WHAT THIS TASK INVOLVES:
Look through the data for the string "agent". Copy every line where it is found.

[RECORDS Boundary: Start]

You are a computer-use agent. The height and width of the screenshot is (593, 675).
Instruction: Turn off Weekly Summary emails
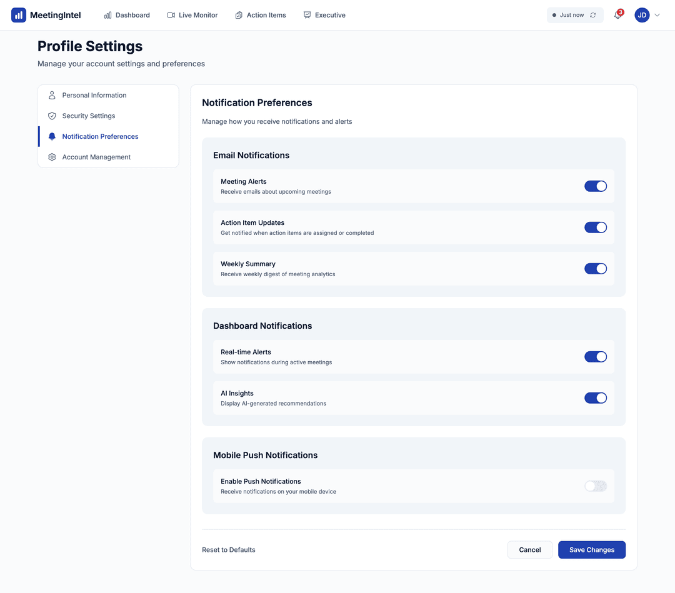pos(595,269)
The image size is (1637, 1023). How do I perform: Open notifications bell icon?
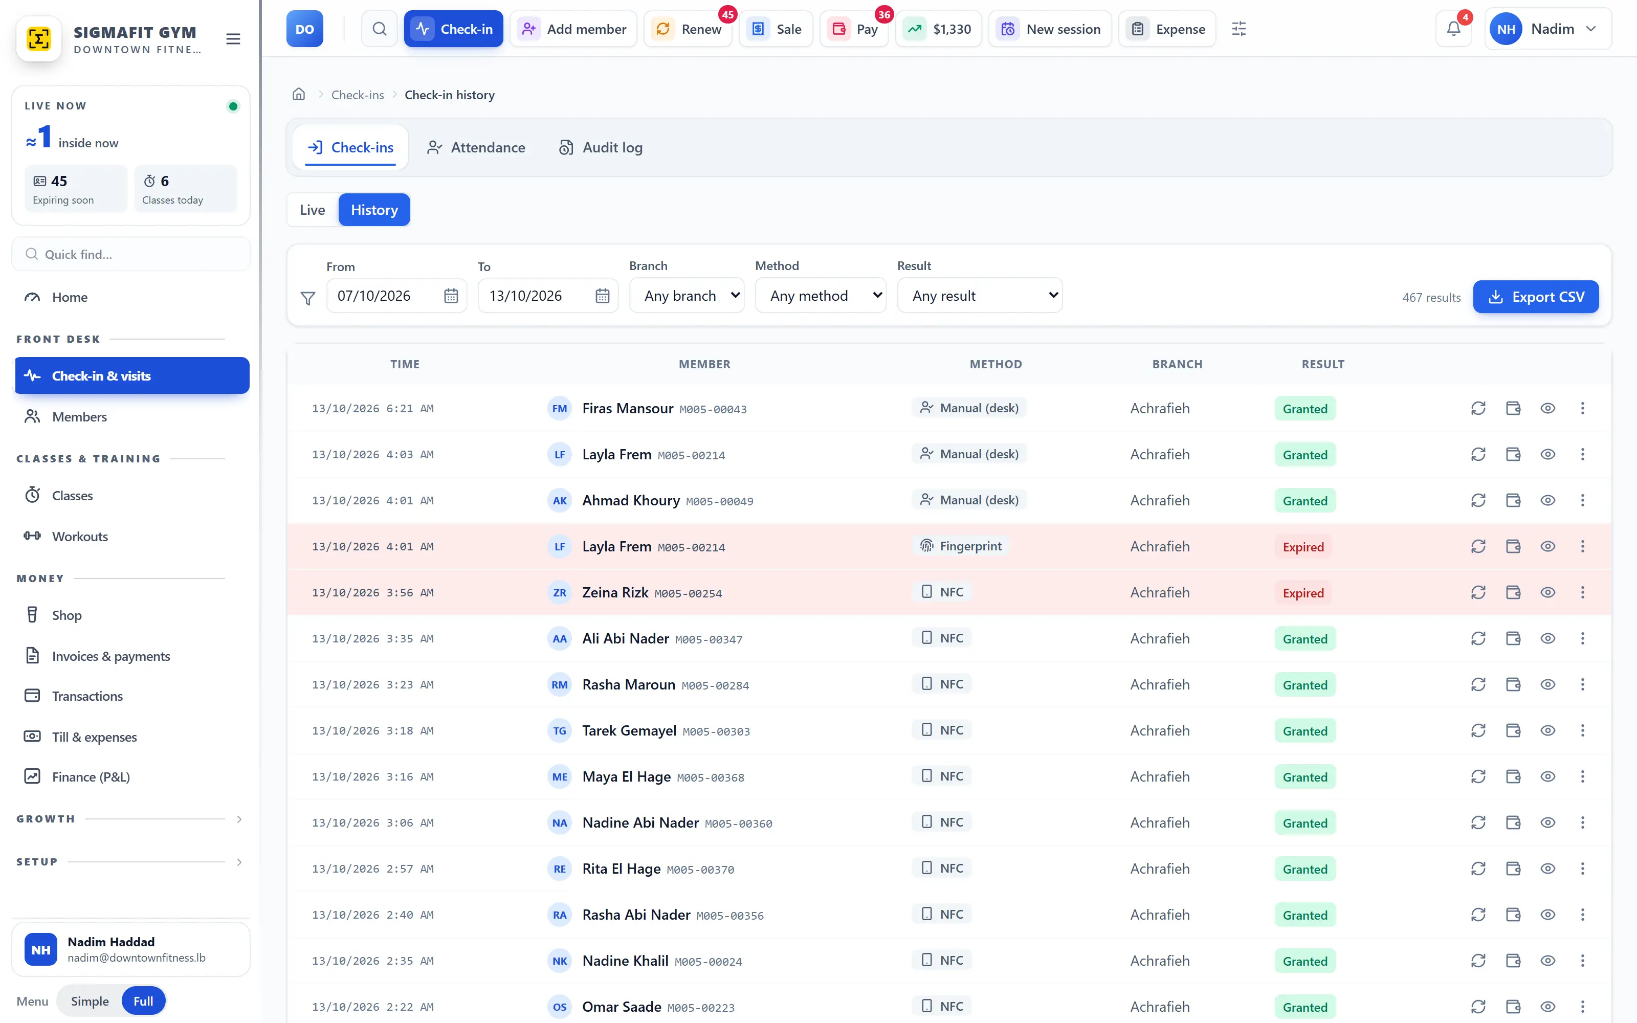click(x=1453, y=29)
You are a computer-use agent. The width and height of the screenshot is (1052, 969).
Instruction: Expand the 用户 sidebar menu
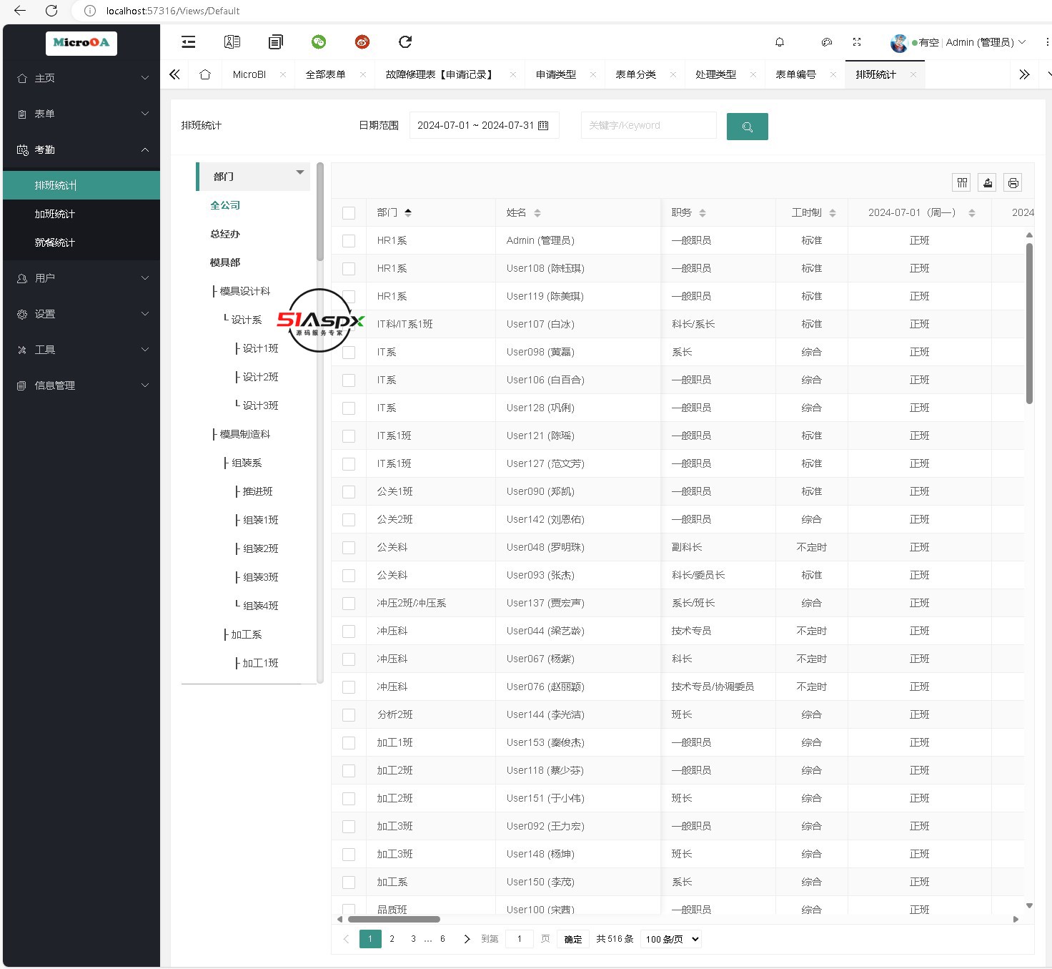click(81, 278)
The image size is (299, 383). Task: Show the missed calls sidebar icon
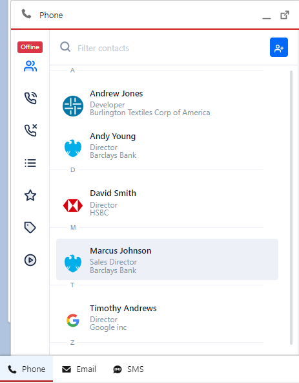(30, 130)
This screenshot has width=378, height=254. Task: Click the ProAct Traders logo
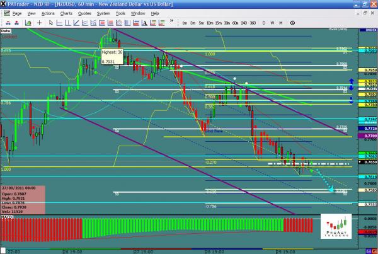tap(335, 225)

[RECORDS Boundary: End]

EXERCISE RESULT:
You are a computer-use agent. The height and width of the screenshot is (593, 675).
You are a computer-use agent. The width and height of the screenshot is (1052, 969).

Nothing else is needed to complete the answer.